**Description of the task:**
Copy nothing but the lines running from the one containing "Screen dimensions: 903x374" through the end of the listing below. Drop the pictures.

**Data to use:**

■ ■ ■ ■ ■

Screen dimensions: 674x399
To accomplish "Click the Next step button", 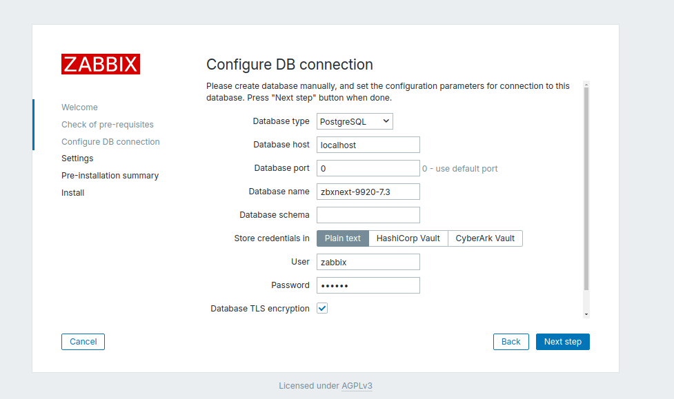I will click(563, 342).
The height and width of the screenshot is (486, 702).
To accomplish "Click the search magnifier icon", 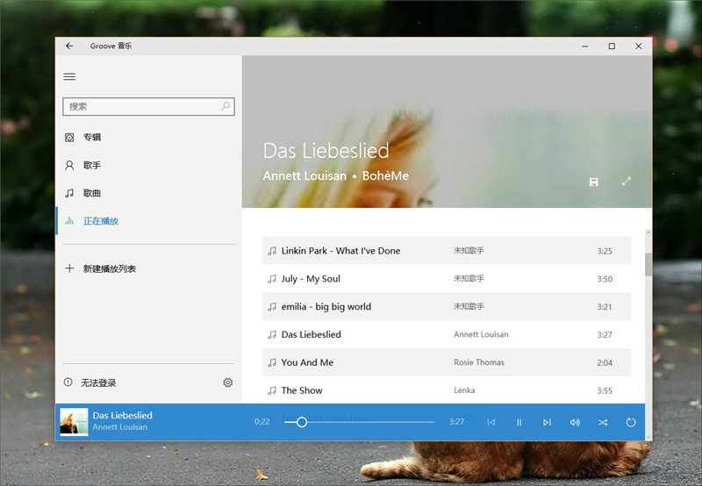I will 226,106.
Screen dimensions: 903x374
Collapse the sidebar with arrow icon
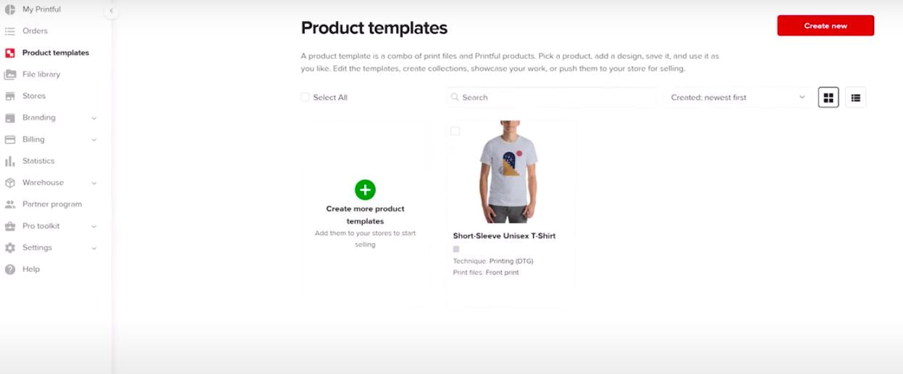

■ ■ ■ ■ ■

**Written solution:**
Screen dimensions: 903x374
Collapse the sidebar with arrow icon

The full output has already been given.